(Collected data entries)

*** Block opens ***

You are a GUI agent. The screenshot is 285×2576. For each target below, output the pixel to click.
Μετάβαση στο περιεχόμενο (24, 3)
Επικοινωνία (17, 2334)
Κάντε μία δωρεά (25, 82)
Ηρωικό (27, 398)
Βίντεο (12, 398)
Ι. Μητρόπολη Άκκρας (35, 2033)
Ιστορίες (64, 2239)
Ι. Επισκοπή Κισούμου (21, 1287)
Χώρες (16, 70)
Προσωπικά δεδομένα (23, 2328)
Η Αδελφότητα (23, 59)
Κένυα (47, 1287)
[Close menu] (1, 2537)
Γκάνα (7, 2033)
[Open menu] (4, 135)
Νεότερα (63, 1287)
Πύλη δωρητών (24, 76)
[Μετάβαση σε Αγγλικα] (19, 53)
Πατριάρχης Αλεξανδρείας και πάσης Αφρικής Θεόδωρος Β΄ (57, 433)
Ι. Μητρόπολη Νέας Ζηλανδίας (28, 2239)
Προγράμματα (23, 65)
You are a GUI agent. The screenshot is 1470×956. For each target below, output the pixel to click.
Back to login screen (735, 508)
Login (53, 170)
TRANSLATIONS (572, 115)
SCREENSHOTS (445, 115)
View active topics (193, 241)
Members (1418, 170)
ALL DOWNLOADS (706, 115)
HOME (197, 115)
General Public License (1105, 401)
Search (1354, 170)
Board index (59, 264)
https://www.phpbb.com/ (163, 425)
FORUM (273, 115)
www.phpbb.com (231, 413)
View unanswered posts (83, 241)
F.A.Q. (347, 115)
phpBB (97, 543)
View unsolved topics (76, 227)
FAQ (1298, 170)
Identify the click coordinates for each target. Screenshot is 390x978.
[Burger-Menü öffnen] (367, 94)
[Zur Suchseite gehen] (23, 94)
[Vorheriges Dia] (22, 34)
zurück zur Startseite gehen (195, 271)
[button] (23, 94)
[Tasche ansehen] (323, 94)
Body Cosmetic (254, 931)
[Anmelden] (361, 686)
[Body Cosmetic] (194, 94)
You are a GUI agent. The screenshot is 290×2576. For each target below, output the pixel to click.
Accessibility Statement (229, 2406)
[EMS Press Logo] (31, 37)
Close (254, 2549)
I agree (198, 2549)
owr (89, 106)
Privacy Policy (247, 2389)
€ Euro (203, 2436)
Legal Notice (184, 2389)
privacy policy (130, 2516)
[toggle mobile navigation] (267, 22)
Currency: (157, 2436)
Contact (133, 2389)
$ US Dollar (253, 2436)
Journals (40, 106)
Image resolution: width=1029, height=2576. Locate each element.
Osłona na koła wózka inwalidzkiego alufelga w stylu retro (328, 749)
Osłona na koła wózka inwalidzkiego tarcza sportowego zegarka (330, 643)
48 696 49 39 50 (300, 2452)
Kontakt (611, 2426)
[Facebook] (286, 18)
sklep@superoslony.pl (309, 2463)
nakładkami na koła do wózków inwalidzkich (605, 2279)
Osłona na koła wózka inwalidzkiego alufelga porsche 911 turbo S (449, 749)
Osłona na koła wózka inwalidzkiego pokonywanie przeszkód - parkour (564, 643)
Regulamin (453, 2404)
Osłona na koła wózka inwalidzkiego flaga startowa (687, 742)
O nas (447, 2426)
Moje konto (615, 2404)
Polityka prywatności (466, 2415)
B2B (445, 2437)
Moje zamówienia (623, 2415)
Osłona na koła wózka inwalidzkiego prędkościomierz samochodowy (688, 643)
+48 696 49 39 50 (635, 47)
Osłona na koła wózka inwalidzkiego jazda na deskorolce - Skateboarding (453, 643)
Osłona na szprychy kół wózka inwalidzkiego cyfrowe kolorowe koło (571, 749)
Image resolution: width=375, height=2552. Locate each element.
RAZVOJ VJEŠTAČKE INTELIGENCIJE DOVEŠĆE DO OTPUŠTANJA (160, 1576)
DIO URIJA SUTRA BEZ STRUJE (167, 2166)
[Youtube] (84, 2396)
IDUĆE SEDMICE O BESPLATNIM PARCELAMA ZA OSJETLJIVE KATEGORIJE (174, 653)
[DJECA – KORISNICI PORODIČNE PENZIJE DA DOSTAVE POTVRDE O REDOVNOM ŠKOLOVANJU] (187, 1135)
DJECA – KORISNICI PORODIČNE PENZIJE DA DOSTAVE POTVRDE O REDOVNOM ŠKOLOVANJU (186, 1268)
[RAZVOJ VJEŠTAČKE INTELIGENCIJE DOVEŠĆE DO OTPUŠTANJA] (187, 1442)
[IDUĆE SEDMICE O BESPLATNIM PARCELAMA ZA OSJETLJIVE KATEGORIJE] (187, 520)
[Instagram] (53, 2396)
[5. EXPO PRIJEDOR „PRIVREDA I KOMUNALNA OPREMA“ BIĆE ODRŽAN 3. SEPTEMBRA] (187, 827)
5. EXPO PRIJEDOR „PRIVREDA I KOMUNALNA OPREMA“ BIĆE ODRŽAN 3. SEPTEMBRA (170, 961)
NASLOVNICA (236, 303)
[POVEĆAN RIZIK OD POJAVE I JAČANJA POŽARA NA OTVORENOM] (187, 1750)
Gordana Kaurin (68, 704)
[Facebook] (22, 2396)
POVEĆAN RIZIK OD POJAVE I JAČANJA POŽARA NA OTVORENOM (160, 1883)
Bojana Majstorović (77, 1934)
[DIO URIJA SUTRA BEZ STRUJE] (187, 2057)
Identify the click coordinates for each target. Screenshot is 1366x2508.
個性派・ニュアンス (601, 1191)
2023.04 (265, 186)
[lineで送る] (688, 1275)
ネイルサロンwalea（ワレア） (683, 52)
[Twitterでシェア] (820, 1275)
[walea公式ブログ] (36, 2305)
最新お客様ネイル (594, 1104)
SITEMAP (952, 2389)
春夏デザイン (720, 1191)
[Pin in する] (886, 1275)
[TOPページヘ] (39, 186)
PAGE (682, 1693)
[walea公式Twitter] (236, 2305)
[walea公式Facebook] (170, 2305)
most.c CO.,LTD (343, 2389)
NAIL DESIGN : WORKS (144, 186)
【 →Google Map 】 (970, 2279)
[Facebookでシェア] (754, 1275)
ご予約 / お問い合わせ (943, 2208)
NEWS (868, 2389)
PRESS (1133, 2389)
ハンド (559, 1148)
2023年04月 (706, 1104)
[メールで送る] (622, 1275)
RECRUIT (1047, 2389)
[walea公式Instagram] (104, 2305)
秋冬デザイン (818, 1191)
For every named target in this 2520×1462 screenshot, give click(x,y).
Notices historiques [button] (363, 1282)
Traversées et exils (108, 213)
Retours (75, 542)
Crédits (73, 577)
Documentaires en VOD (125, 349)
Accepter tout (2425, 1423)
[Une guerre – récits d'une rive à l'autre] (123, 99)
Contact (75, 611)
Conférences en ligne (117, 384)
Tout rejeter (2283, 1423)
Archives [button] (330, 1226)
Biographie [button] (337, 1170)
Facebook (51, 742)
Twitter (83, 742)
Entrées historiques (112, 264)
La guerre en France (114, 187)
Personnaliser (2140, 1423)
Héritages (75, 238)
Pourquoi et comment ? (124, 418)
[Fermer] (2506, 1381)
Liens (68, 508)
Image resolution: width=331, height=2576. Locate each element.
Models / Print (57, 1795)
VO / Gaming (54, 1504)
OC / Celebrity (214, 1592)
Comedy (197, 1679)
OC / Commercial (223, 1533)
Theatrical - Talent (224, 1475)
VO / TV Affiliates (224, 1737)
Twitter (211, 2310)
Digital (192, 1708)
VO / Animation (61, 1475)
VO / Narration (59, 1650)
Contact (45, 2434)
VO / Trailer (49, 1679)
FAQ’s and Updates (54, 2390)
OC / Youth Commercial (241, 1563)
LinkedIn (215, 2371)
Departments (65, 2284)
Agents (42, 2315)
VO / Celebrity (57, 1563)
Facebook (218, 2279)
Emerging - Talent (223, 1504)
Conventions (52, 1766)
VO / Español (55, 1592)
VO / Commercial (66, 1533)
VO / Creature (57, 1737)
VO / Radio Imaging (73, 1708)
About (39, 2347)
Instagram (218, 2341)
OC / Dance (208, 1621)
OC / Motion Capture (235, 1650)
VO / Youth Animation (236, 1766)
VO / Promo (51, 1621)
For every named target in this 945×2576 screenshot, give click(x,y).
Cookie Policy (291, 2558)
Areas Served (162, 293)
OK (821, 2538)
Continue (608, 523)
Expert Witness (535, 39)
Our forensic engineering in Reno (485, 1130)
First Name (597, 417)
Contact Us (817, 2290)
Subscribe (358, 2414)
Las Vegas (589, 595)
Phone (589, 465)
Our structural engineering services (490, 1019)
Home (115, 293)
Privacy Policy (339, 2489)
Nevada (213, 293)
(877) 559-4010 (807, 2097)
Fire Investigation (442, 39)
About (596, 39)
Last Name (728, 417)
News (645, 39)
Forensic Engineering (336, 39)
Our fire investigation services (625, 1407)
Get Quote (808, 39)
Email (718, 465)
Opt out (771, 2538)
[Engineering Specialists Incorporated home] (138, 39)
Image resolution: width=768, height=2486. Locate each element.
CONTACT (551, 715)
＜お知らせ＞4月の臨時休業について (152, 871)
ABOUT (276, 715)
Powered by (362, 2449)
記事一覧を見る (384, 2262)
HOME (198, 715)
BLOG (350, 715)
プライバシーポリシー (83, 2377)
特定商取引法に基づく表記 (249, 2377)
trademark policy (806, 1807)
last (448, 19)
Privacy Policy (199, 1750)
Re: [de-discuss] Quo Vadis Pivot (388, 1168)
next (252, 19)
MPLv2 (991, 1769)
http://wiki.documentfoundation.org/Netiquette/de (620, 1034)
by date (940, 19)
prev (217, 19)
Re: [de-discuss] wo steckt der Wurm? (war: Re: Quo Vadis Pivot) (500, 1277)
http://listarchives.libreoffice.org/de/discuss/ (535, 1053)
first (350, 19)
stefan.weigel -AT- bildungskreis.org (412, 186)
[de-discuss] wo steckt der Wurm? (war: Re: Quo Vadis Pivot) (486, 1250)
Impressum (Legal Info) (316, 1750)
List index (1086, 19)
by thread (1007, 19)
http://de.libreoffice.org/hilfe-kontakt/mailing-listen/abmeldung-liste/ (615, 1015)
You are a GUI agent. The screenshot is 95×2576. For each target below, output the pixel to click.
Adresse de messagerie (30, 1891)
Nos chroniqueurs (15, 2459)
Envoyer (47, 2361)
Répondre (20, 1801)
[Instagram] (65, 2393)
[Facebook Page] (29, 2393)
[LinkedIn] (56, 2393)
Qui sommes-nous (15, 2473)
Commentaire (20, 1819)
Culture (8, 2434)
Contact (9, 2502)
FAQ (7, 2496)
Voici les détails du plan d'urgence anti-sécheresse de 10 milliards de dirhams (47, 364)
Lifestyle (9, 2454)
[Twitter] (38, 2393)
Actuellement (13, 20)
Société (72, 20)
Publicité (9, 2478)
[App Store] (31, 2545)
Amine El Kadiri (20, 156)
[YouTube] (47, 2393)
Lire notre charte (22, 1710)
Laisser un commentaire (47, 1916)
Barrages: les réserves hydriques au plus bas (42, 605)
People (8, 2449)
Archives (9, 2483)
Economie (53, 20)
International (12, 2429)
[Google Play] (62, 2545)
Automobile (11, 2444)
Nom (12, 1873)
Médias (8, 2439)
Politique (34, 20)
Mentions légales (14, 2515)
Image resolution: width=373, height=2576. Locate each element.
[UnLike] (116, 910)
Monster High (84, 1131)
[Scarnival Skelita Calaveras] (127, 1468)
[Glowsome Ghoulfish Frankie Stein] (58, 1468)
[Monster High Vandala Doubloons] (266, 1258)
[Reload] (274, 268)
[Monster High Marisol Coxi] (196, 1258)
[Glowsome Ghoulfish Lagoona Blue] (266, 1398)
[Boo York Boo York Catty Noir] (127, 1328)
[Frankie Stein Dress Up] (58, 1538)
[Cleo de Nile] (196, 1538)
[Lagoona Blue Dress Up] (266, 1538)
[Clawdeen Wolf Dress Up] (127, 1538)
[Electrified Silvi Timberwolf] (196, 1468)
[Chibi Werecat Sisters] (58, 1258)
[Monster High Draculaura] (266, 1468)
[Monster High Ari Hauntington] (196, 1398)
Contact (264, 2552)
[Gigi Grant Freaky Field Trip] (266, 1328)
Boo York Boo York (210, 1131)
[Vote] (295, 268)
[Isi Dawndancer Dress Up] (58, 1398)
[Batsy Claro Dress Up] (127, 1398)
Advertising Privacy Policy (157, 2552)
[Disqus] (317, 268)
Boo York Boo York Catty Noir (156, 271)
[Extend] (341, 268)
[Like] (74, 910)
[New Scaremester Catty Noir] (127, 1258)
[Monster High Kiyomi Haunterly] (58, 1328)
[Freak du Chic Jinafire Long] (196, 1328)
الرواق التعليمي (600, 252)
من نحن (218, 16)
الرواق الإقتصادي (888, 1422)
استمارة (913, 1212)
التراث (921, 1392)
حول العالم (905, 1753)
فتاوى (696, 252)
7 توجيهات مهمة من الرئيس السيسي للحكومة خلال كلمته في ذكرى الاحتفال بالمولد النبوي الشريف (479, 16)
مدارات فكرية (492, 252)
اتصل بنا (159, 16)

*** Block closes ***

→ Work to complete
Using the data above, reproduce exactly the lines between those holding "B2B (445, 2437)" and "ネイルサロンwalea（ワレア） (683, 52)", inclusive, and no others.

→ Exercise answer
B2B (445, 2437)
Moje zamówienia (623, 2415)
Osłona na koła wózka inwalidzkiego prędkościomierz samochodowy (688, 643)
+48 696 49 39 50 (635, 47)
Osłona na koła wózka inwalidzkiego jazda na deskorolce - Skateboarding (453, 643)
Osłona na szprychy kół wózka inwalidzkiego cyfrowe kolorowe koło (571, 749)
Image resolution: width=375, height=2552. Locate each element.
RAZVOJ VJEŠTAČKE INTELIGENCIJE DOVEŠĆE DO OTPUŠTANJA (160, 1576)
DIO URIJA SUTRA BEZ STRUJE (167, 2166)
[Youtube] (84, 2396)
IDUĆE SEDMICE O BESPLATNIM PARCELAMA ZA OSJETLJIVE KATEGORIJE (174, 653)
[DJECA – KORISNICI PORODIČNE PENZIJE DA DOSTAVE POTVRDE O REDOVNOM ŠKOLOVANJU] (187, 1135)
DJECA – KORISNICI PORODIČNE PENZIJE DA DOSTAVE POTVRDE O REDOVNOM ŠKOLOVANJU (186, 1268)
[RAZVOJ VJEŠTAČKE INTELIGENCIJE DOVEŠĆE DO OTPUŠTANJA] (187, 1442)
[IDUĆE SEDMICE O BESPLATNIM PARCELAMA ZA OSJETLJIVE KATEGORIJE] (187, 520)
[Instagram] (53, 2396)
[5. EXPO PRIJEDOR „PRIVREDA I KOMUNALNA OPREMA“ BIĆE ODRŽAN 3. SEPTEMBRA] (187, 827)
5. EXPO PRIJEDOR „PRIVREDA I KOMUNALNA OPREMA“ BIĆE ODRŽAN 3. SEPTEMBRA (170, 961)
NASLOVNICA (236, 303)
[POVEĆAN RIZIK OD POJAVE I JAČANJA POŽARA NA OTVORENOM] (187, 1750)
Gordana Kaurin (68, 704)
[Facebook] (22, 2396)
POVEĆAN RIZIK OD POJAVE I JAČANJA POŽARA NA OTVORENOM (160, 1883)
Bojana Majstorović (77, 1934)
[DIO URIJA SUTRA BEZ STRUJE] (187, 2057)
Identify the click coordinates for each target. Screenshot is 1366x2508.
個性派・ニュアンス (601, 1191)
2023.04 (265, 186)
[lineで送る] (688, 1275)
ネイルサロンwalea（ワレア） (683, 52)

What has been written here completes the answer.